As entregas de aeronaves terão início neste ano e se estenderão pelos próximos cinco anos. Em julho de 2011, as duas empresas assinaram um memorando de entendimentos para a encomenda de até 20 aeronaves, incluindo desde jatos executivos da categoria entry level até ultra-large.
"Receber esta encomenda de 13 Legacy 650 da Minsheng é algo motivador e marca um avanço significativo, não apenas na parceria entre as duas empresas, mas também em termos do desenvolvimento do negócio da Embraer na China.
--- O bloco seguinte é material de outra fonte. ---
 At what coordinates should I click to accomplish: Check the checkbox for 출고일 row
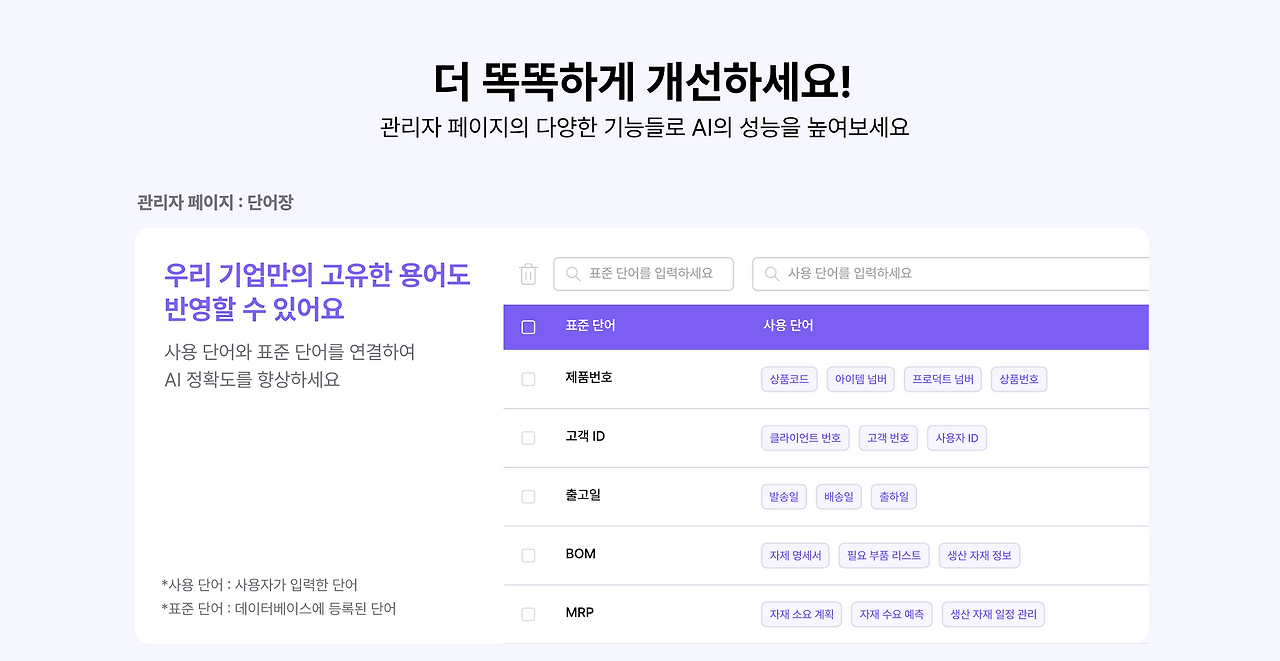click(529, 496)

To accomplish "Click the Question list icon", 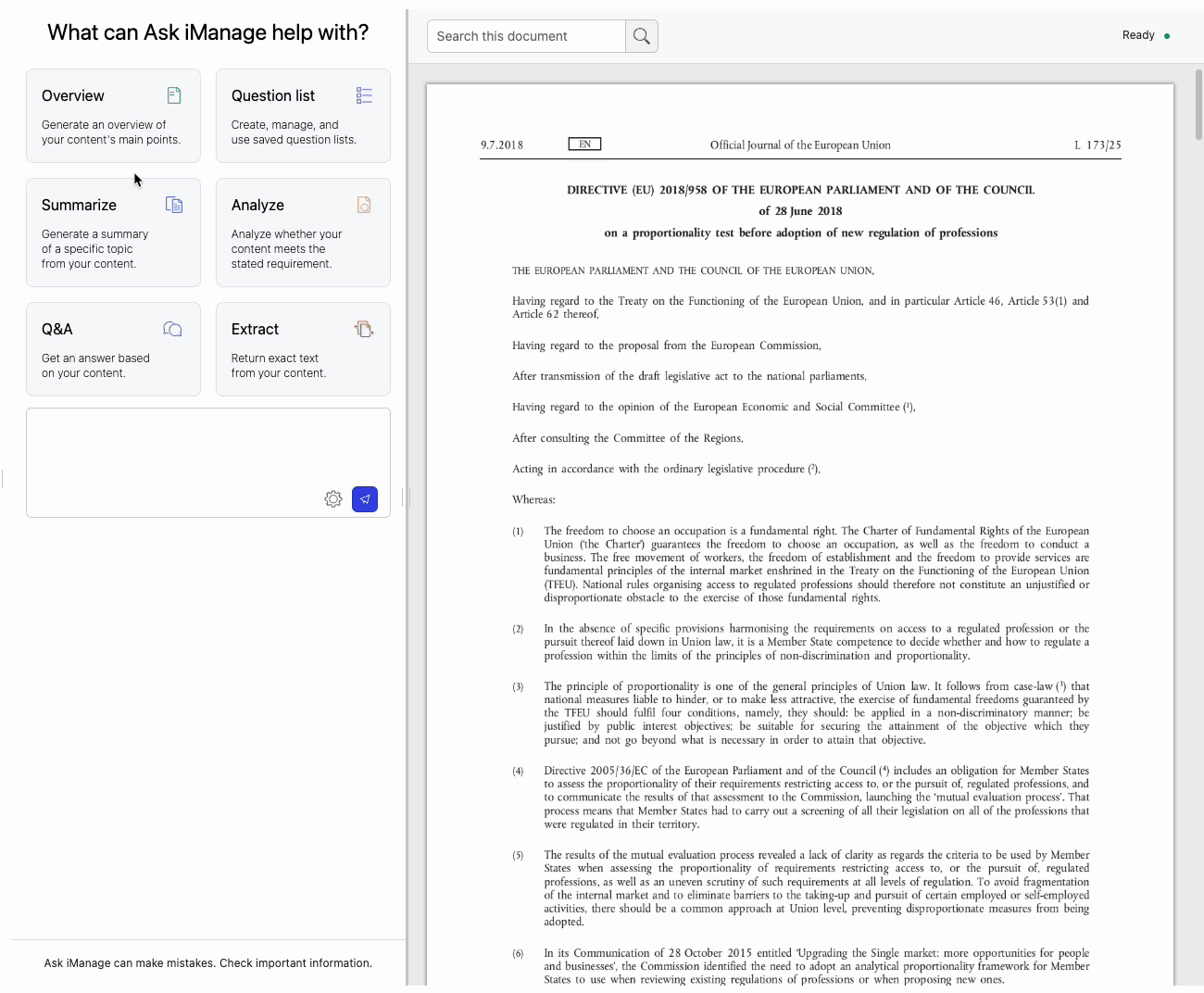I will (x=364, y=95).
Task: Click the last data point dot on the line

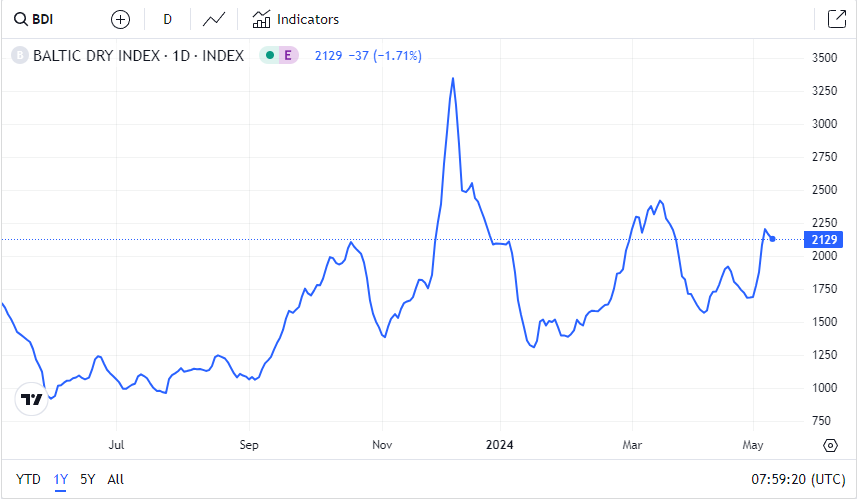Action: [773, 238]
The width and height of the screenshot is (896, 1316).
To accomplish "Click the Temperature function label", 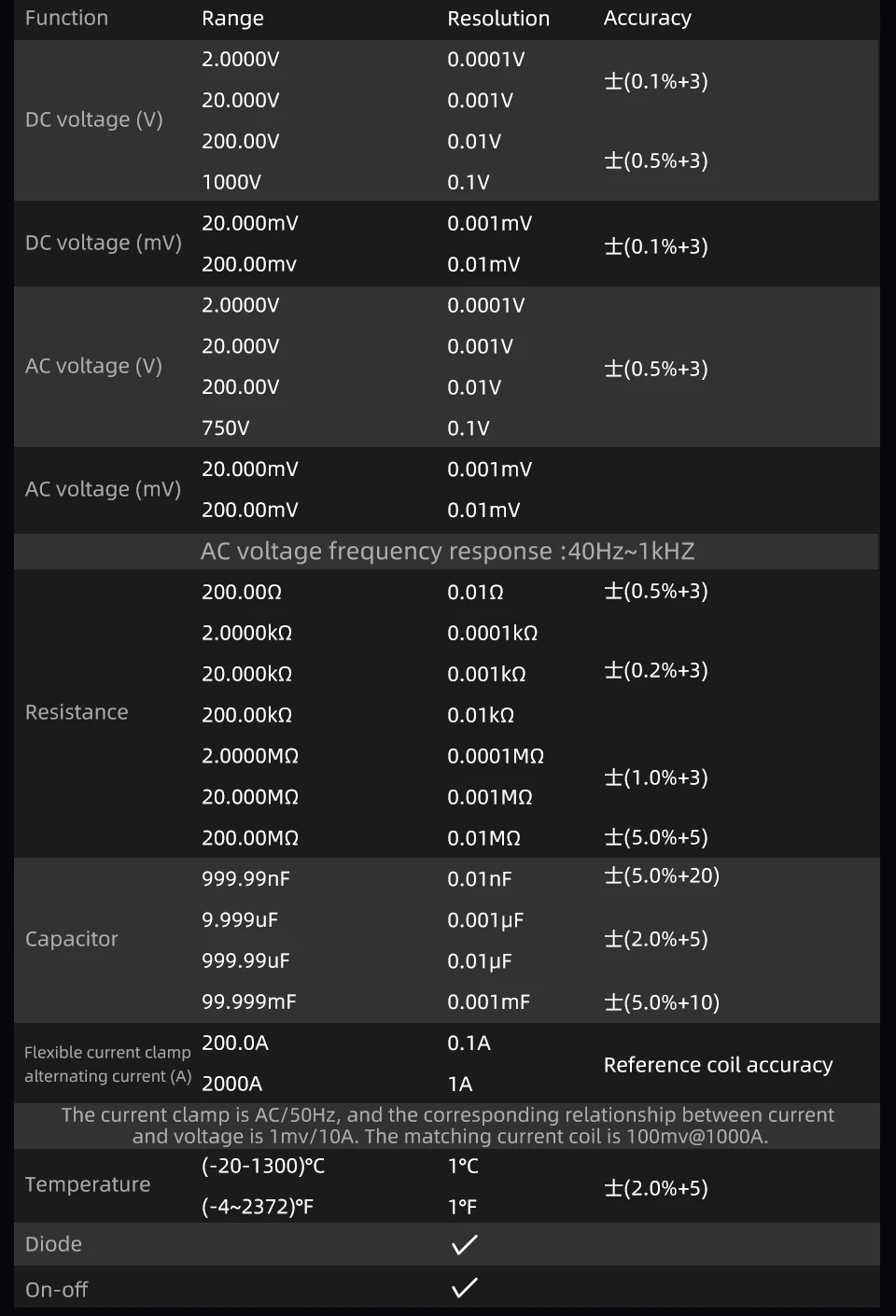I will point(88,1184).
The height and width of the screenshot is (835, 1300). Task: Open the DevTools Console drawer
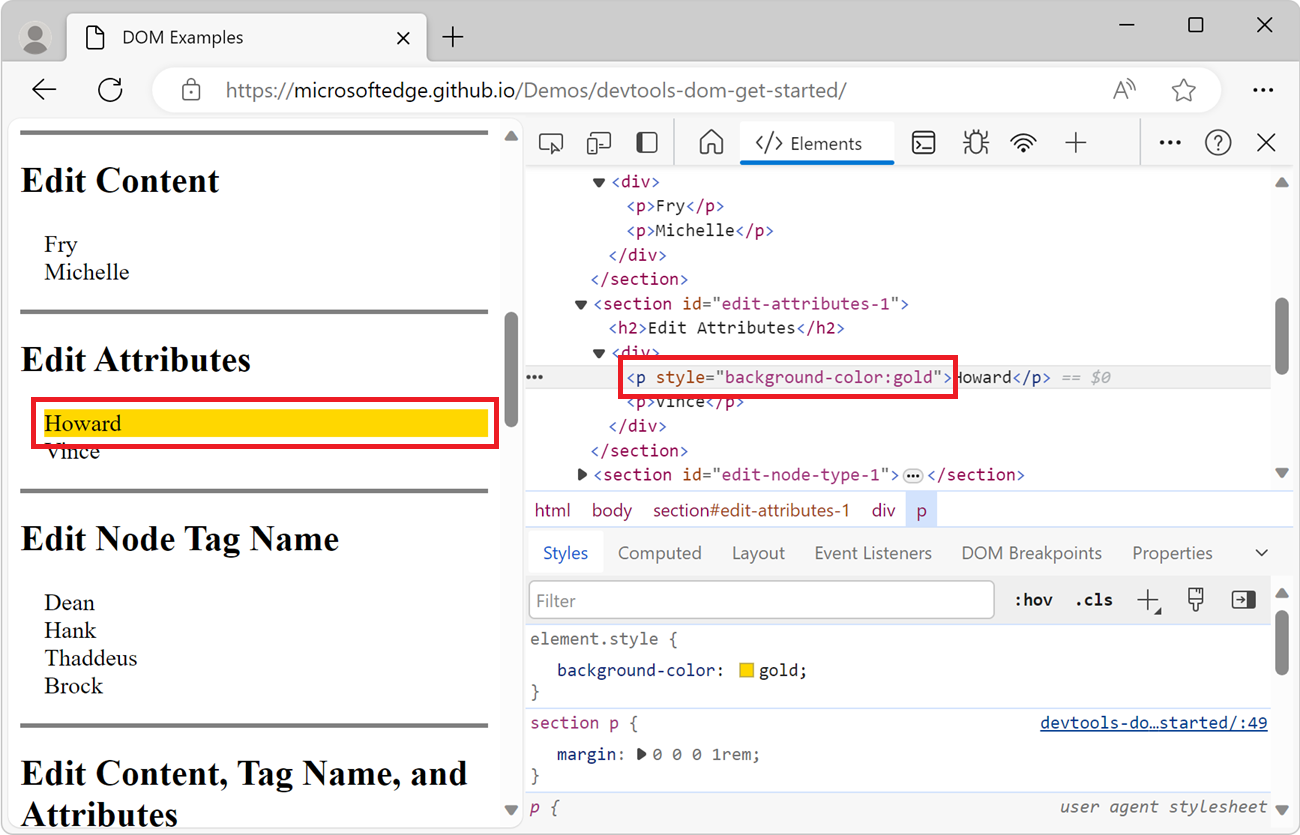923,142
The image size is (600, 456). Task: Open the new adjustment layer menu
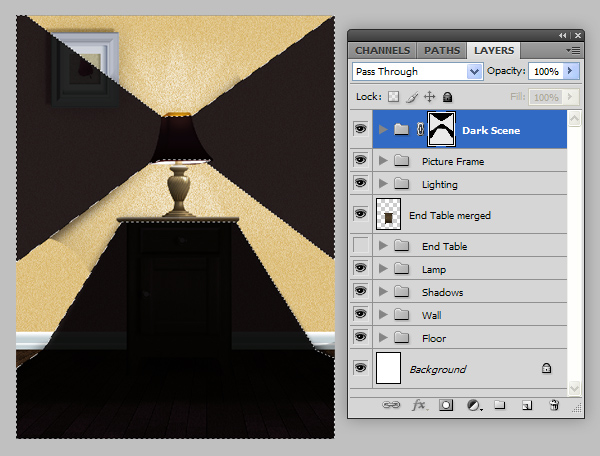coord(474,406)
O acordo demonstra a grande confiança da indústria chinesa no Legacy 650 e reafirma a convicção da Embraer neste mercado importante e promissor", afirmou Ernest Edwards, vice-presidente-executivo da Embraer para o Mercado de Aviação Executiva.
Já para a direção da Minsheng FinancialLeasing, a encomenda de 13 jatos Legacy 650 reforçaria a cooperação estratégica com a Embraer para atingir um dos maiores objetivos da nossa companhia. Ele se resume em tornar-se a maior instituição deleasingpara a aviação executiva na Ásia. "Temos total confiança no sucesso do Legacy 650 no mercado chinês de aviação executiva, o que certamente trará um reconhecimento cada vez maior por parte de nossos clientes", disse Kong Linshan, presidente do Conselho da Minsheng.
O Legacy 650 entrou em operação no final de 2010 e é o mais novo membro da família de jatos executivos da Embraer. Com alcance de 3.900 milhas náuticas (7.223 km), pode voar, sem escalas, de Beijing (China) para Dubai (Emirados Árabes Unidos), de Hong Kong para Adelaide.